Besondere Erscheinungen am Sternenhimmel

Der grünlich schimmernde Planet Uranus geht immer früher auf und damit schon gegen 22:00 Uhr MESZ im Widder beobachtet werden. Seine beste Beobachtungszeit ist allerdings zur Zeit seiner Kulmination ... am 01.09. um 05:10 Uhr MESZ, am 15.09. um 04:15 Uhr MESZ und am 30.09. um 03:15 Uhr MESZ.

Am besten sieht man diesen Planeten durch ein Teleskop!

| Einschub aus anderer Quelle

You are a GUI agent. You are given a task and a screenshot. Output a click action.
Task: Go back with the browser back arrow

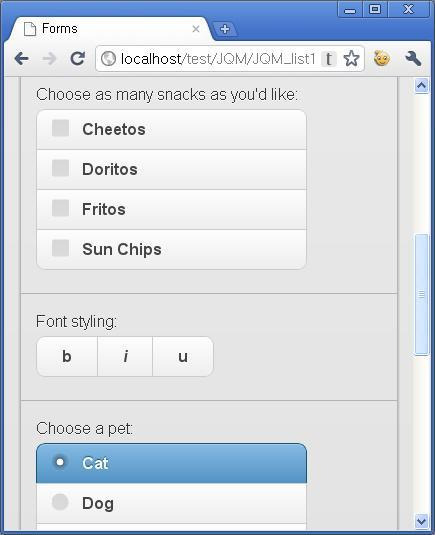click(21, 59)
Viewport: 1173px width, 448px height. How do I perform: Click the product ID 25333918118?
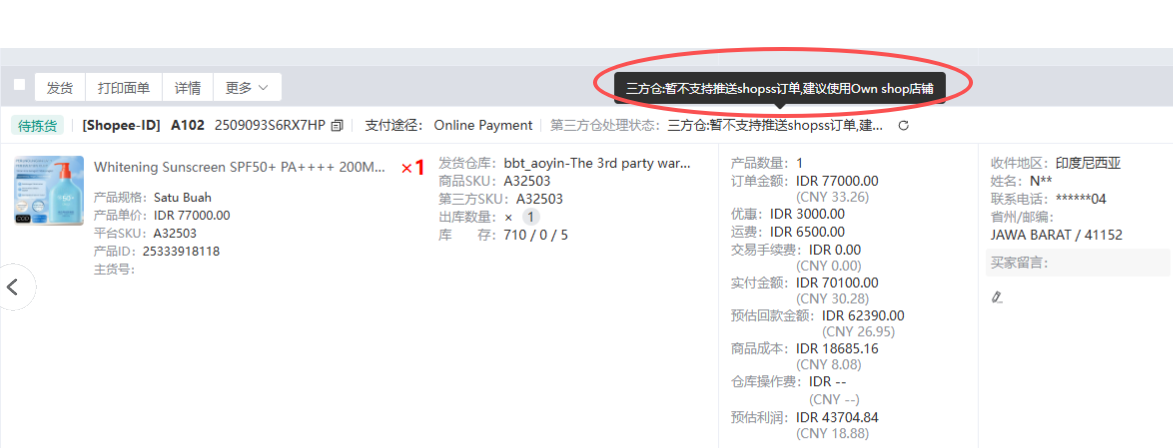pos(181,251)
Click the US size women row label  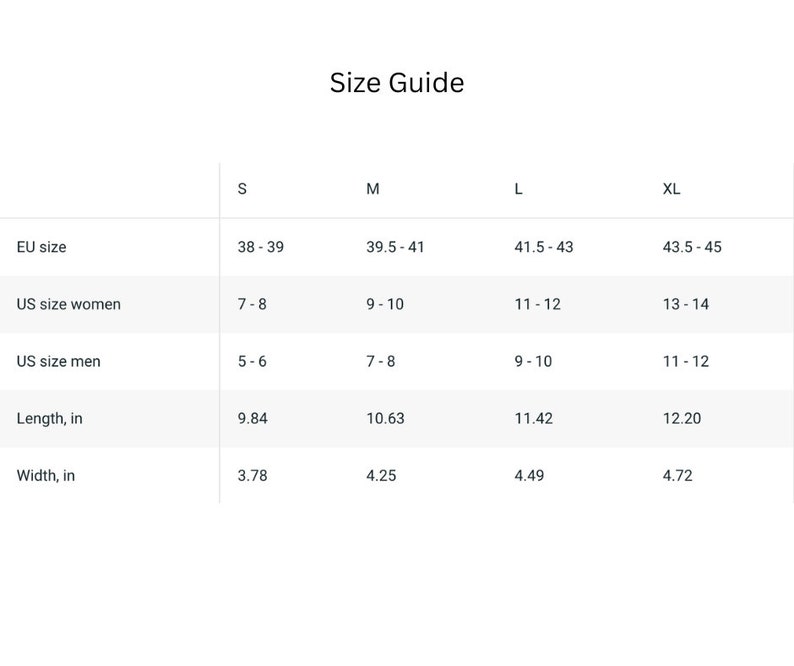(69, 304)
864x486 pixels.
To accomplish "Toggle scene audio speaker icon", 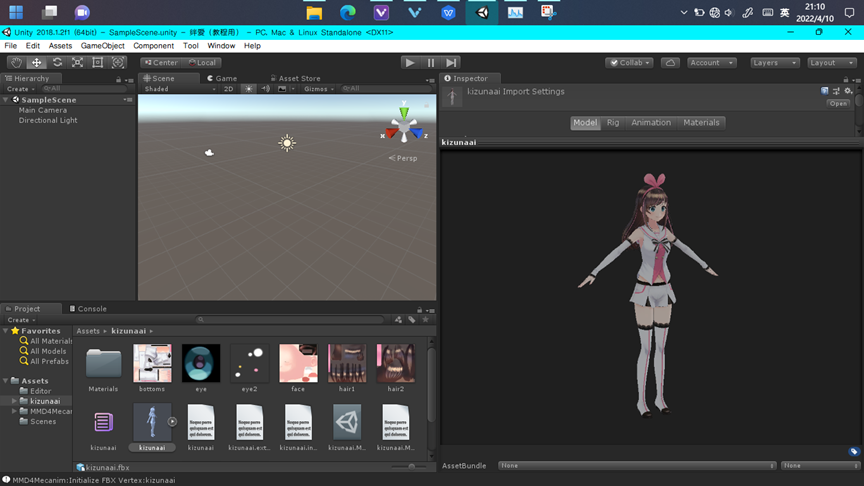I will [x=266, y=89].
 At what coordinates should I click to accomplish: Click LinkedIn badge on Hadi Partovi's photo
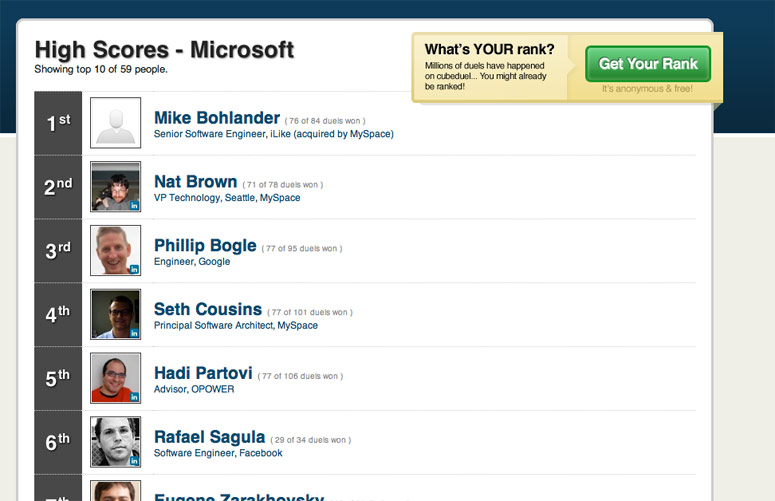[133, 397]
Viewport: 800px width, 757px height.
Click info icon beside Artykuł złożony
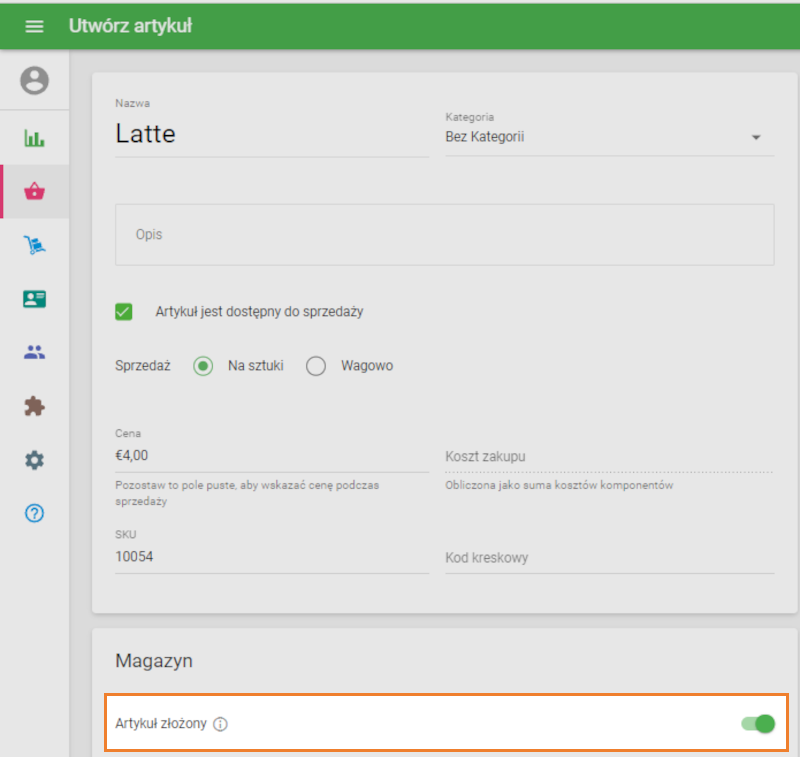221,724
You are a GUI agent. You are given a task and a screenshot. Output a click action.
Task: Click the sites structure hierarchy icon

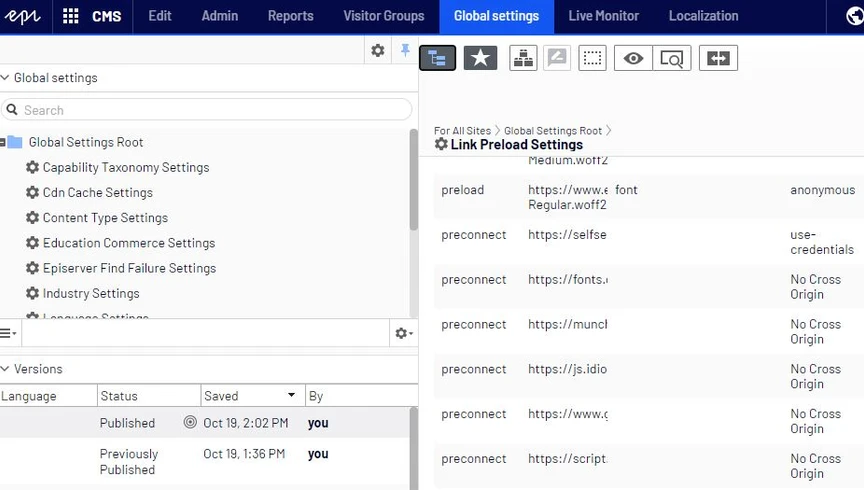[523, 58]
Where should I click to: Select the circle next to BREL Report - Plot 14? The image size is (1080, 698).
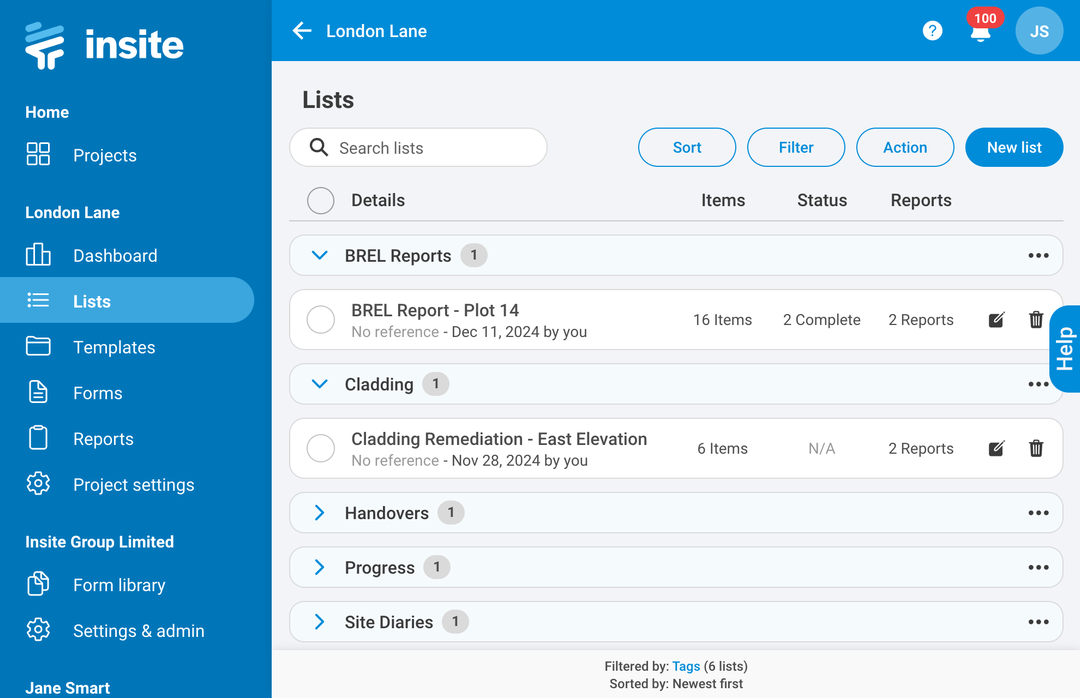pos(320,319)
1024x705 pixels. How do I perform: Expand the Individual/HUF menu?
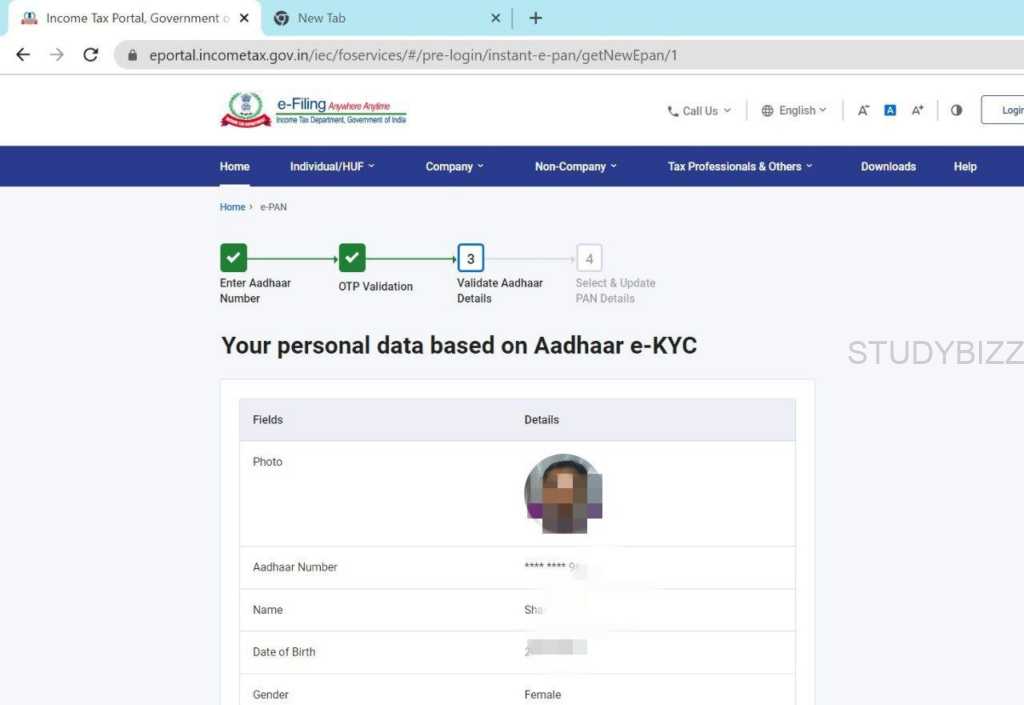click(332, 167)
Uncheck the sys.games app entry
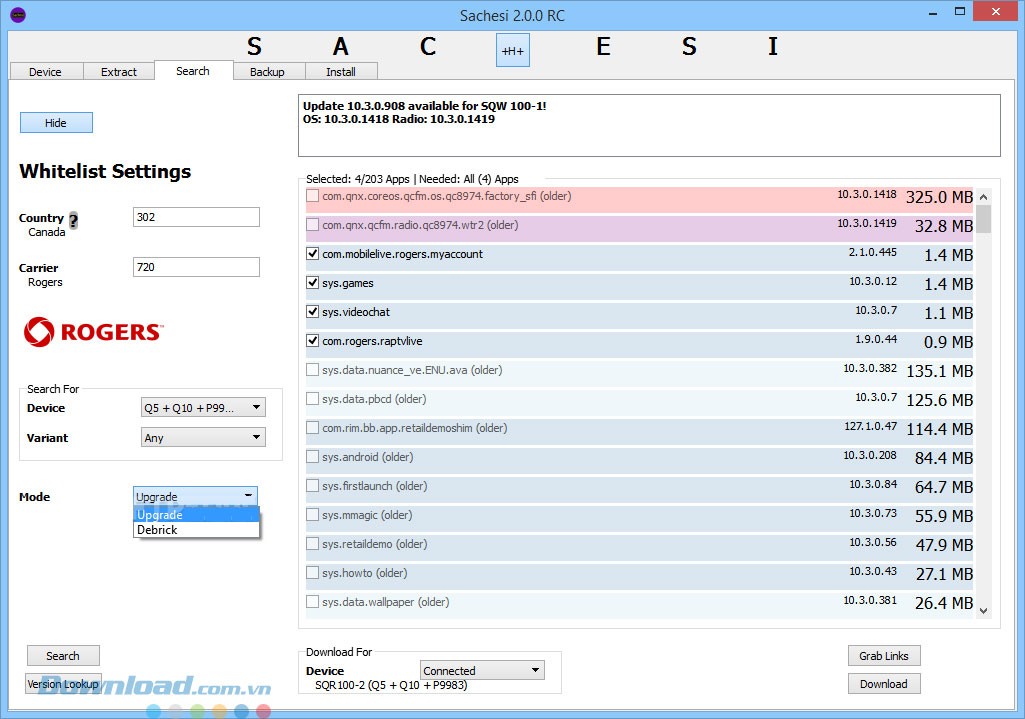The width and height of the screenshot is (1025, 719). point(312,282)
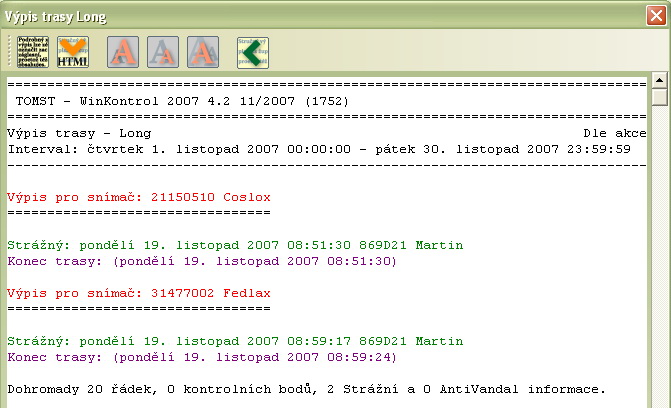Click the red line for sensor 21150510 Coslox

138,198
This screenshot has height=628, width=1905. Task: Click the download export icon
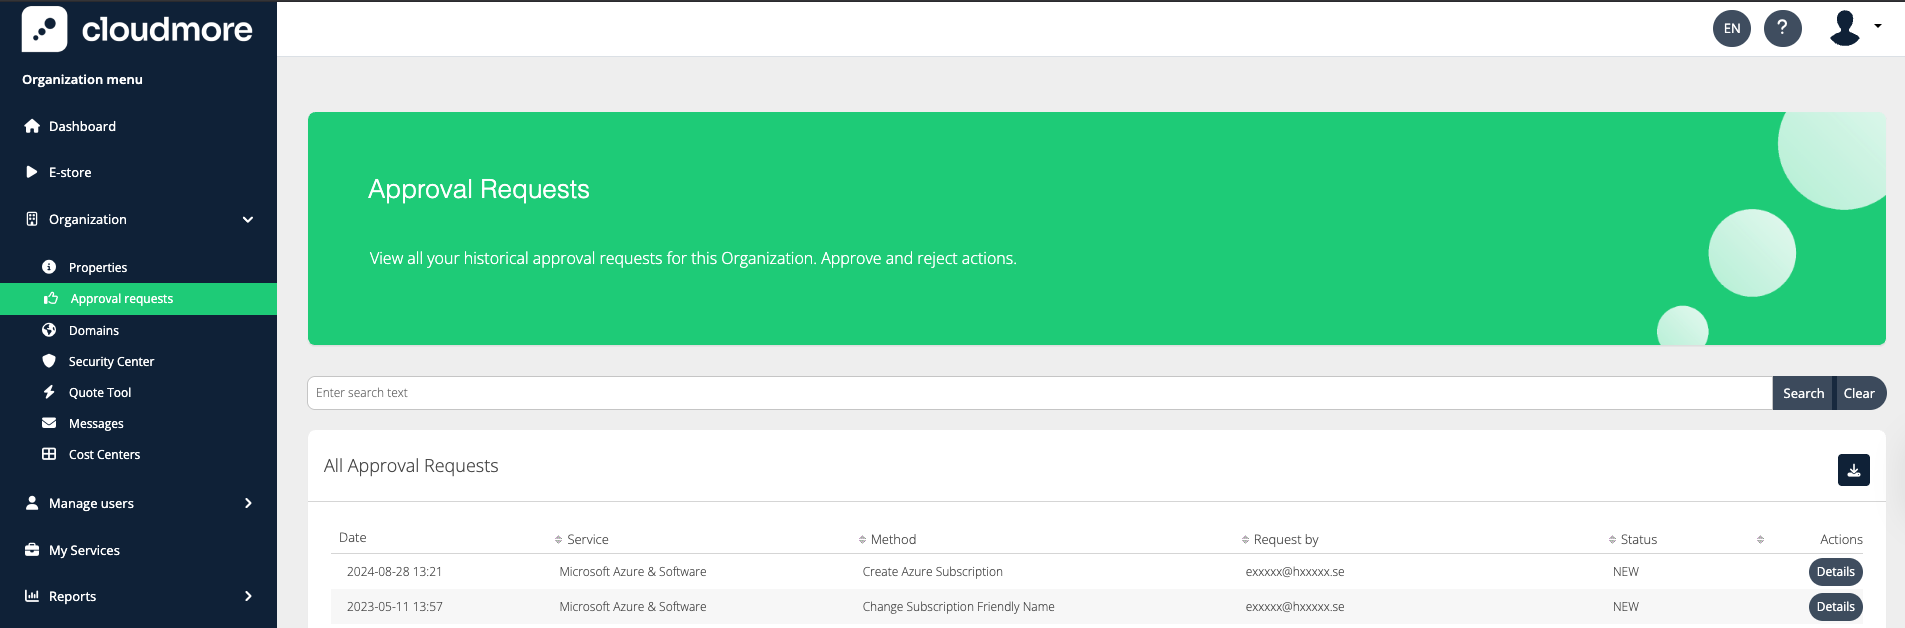point(1853,470)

Sternenhimmel im September

Planeten

Merkur bleibt für uns unsichtbar. Venus ist weiterhin hell leuchtender „Morgenstern“. Sie wandert vom Krebs in den Löwen. Mars finden wir in den Fischen. Er beginnt mit seiner Oppositionsschleife und steigert seine Helligkeit. Wir beobachten ihn die ganze Nacht. Jupiter ist ein auffallendes Gestirn im Schützen; er ist nur noch bis Mitternacht zu sehen und geht dann allmählich unter. Saturn wandert weiter im Schützen, und auch der Ringplanet zieht sich aus der 2. Nachthälfte zurück.

Mond

02.09.        Vollmond
10.09.        Letztes Viertel
17.09.        Neumond
24.09.        Erstes Viertel

Sterne

Die Sommersternbilder beherrschen noch das Firmament; diese haben sich allerdings leicht nach Westen verschoben. Deneb im Schwan steht nun fast im Zenit, Wega in der Leier und Atair im Adler haben  den höchsten Punkt schon überschritten. Im Hintergrund dieser Sternbilder erblicken wir das Band der Milchstraße. Die Sternbilder Skorpion und die Jungfrau sind unter dem Horizont verschwunden.  Auch der Schütze im SW ist daran, unseren Himmel zu verlassen, während Steinbock gerade durch den Meridian wandert. Tief im Osten sind bereits die Fische aufgegangen. Das Sternbild ist nicht leicht zu erkennen, da es sich aus lichtschwachen Sternen zusammensetzt. Darüber sieht man das Pegasusquadrat, an das sich die Sternenkette der Andromeda anschließt. In diesem Gebilde sehen wir bei geübtem Blick die Andromedagalaxie mit bloßem Auge. Im Westen steht Herkules, südlich von ihm der Schlangenträger mit der Schlange. Tief stehend am Horizont ist Arktur im Bärenhüter zu beobachten.